Plusieurs études ont montré qu’un sentiment d’incohérence dans les valeurs influence le processus de formation identitaire. Ainsi plusieurs auteurs, entre autres, Beauchesne et Esposito, (1981) Malewska-Peyre (1992; 1982), Camileri, (1990), Débieve, (1990) Laperrière et Dolse, (1990), Claes (1991), Hohl et Normand (1996), Trottier (1999), considèrent que pour l’adolescent immigrant le choix entre les différents modèles culturels peut s’avérer difficile à faire lorsqu’ils entrent en conflit les uns avec les autres. Comme l’ont montré Malewska-Peyre et Gachon (1988), (à

partir d’une recherche-action portant sur les processus de socialisation, menée auprès des jeunes d’origine algérienne et espagnole en France) les jeunes qui ne parviennent pas à trouver un équilibre entre leur intégration à la société française (insertion sociale et professionnelle) et des éléments de leur culture d’origine (de façon à préserver des relations harmonieuses avec leur famille), voient dans la délinquance la voie la plus accessible; ce qui inévitablement a des répercussions sur leur réussite scolaire. Enfin bon nombre d’auteurs, entre autres Laperrière et Dolce (1990), font valoir, premièrement, que par-delà la spécificité de leur situation personnelle, sociale et économique, les jeunes d’origine immigrante, dans la majorité des cas vivront les tensions culturelles avec une acuité variable selon la distance culturelle entre la société d’accueil et leur culture d’origine. Deuxièmement que l’on s’accorde généralement dans la littérature pour dire que la période de l’adolescence représente une période critique à cet égard (Hohl & Normand, 1996). Finalement, des études tendent à montrer que les attitudes parentales jouent également un rôle dans le processus de formation identitaire des élèves d’origine immigrante confrontés à des conflits de valeurs, en cela qu’elles contribuent à augmenter ou à en diminuer la portée.

Avant de conclure cette partie, signalons que l’École québécoise contribue largement à minimiser les conséquences souvent négatives de ces tensions.
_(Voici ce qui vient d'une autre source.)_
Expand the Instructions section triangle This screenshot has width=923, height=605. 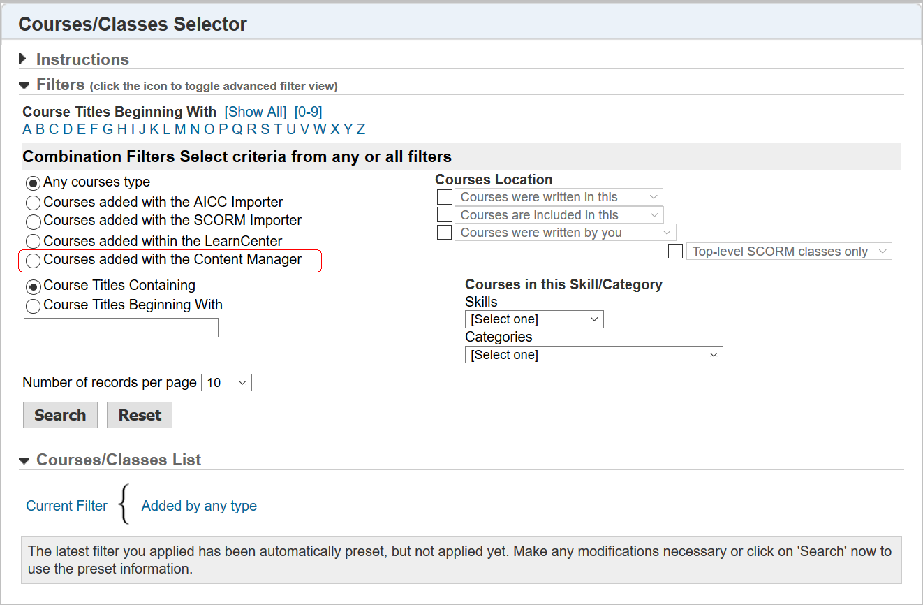point(23,59)
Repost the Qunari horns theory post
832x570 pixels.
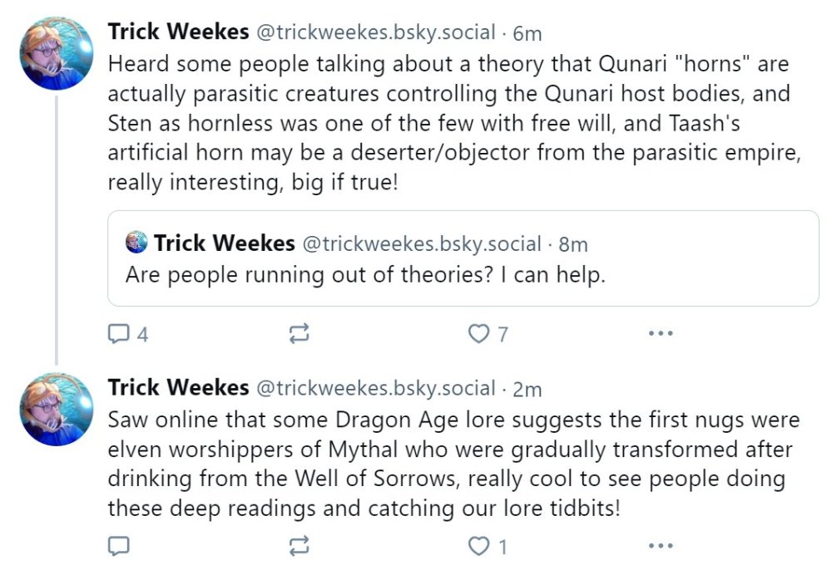click(299, 334)
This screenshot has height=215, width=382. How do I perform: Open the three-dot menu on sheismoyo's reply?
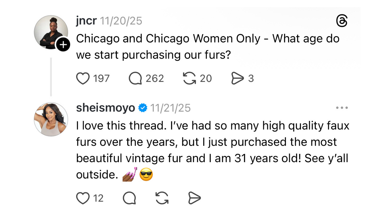pyautogui.click(x=342, y=108)

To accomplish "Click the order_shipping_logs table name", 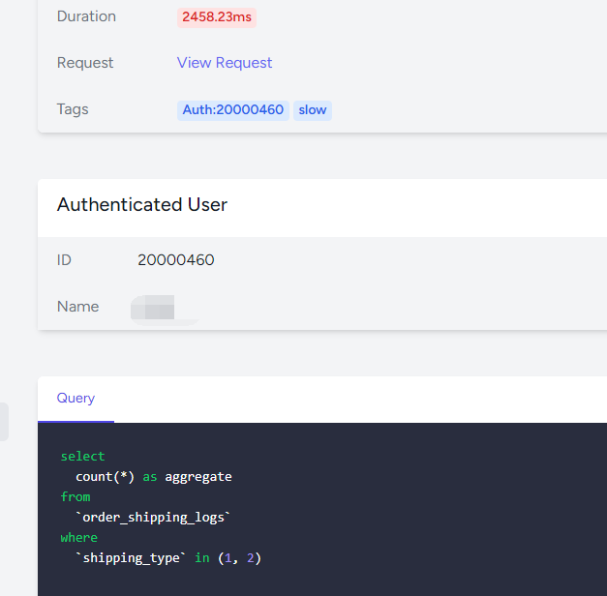I will (153, 517).
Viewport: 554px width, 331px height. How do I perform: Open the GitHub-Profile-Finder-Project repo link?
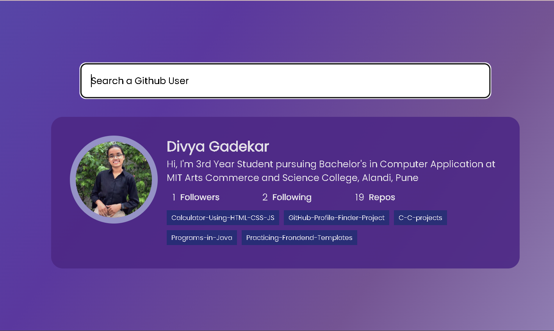tap(336, 218)
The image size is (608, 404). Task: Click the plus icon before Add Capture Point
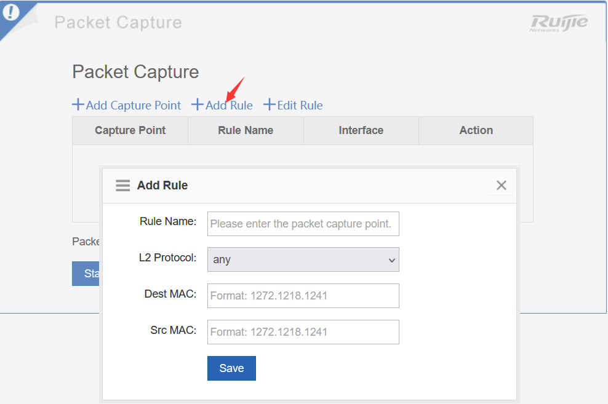[78, 105]
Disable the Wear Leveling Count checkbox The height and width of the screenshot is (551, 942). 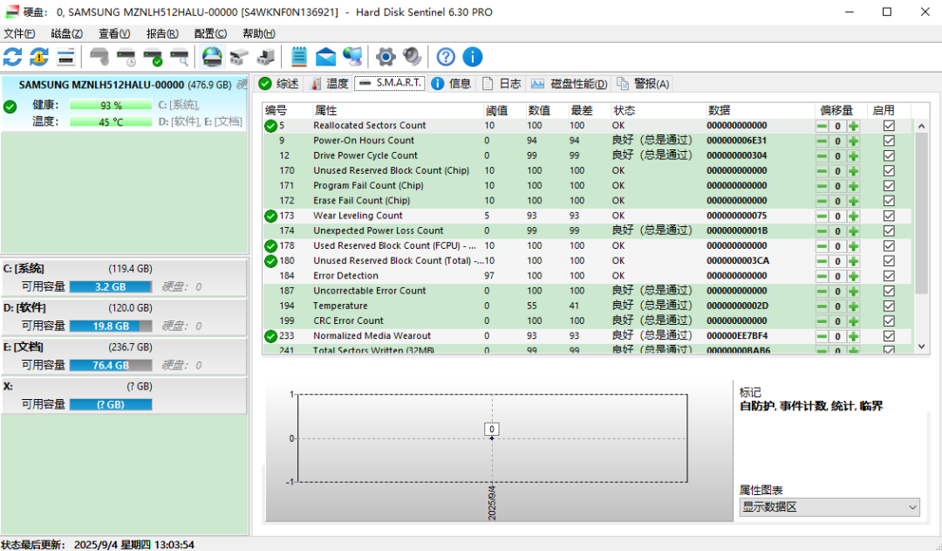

Le milieu scolaire dispose depuis quelques années de plusieurs documents de références concernant la gestion de la diversité ethnoculturelle, linguistique et religieuse afin de pouvoir répondre aux demandes hors normes qui lui sont adressées. Néanmoins de nombreux acteurs, et surtout le MELS, dans sa politique d’intégration scolaire et d’éducation

interculturelle, ont souligné la difficulté pour les directions d’écoles et les intervenants de négocier des accommodements respectant le pluralisme de la clientèle dans les limites du respect d’une culture civique commune, notamment en ce qui concerne les tensions citées précédemment dans l’étude de Hohl (1996), mentionnée plus haut.

Il faut aussi souligner que certains établissements multiethniques ont trouvé des façons de renforcer la collaboration entre l’école et la famille: adoption de mesures régulières d’information et de contact général de l’école avec les parents; consultation des parents ou des personnes faisant partie de la communauté à titre de personnes- ressources, consultation ou participation des parents à la prise de décisions relatives aux orientations de l’école. Mais il n’en serait pas ainsi partout et il arrive que les milieux scolaires et familiaux ne soient pas engagés dans une véritable relation de coéducation (MEQ, 1998). Selon Kanouté (2007) malgré toutes les mesures adoptées par le MELS, « la collaboration école/parents immigrants reste à retravailler » (p.74). Cette situation est attribuable, dans bien des cas, à la barrière linguistique et à des valeurs sociales et éducatives différentes ainsi qu’à des pratiques négatives sur le processus d’intégration socio scolaire des élèves d’origine immigrante. Signalons enfin les nombreuses interventions visant à lutter contre le racisme et la discrimination : l’image de soi dépend en partie du regard des autres, et des expériences de choix préférentiels ont montré à quel point la perception de soi pouvait être affectée par le racisme et la discrimination.